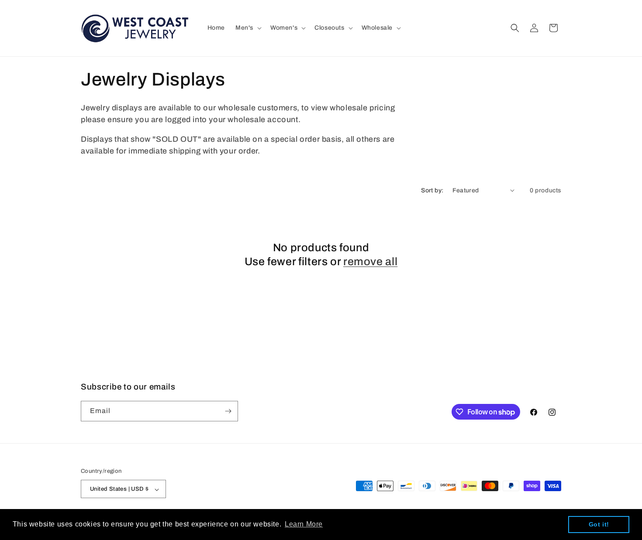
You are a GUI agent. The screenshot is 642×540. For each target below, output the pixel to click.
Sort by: (432, 190)
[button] (247, 28)
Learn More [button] (304, 524)
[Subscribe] (228, 411)
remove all (370, 261)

──────────

:: Exercise aim ::
Rewrite every line of the entries above as a numbered list, leaving out blank lines and the pictures.

:: Exercise answer ::
1. You are a GUI agent. The screenshot is 642×540. For each target below, output the pixel to click.
2. Sort by: (432, 190)
3. [button] (247, 28)
4. Learn More [button] (304, 524)
5. [Subscribe] (228, 411)
6. remove all (370, 261)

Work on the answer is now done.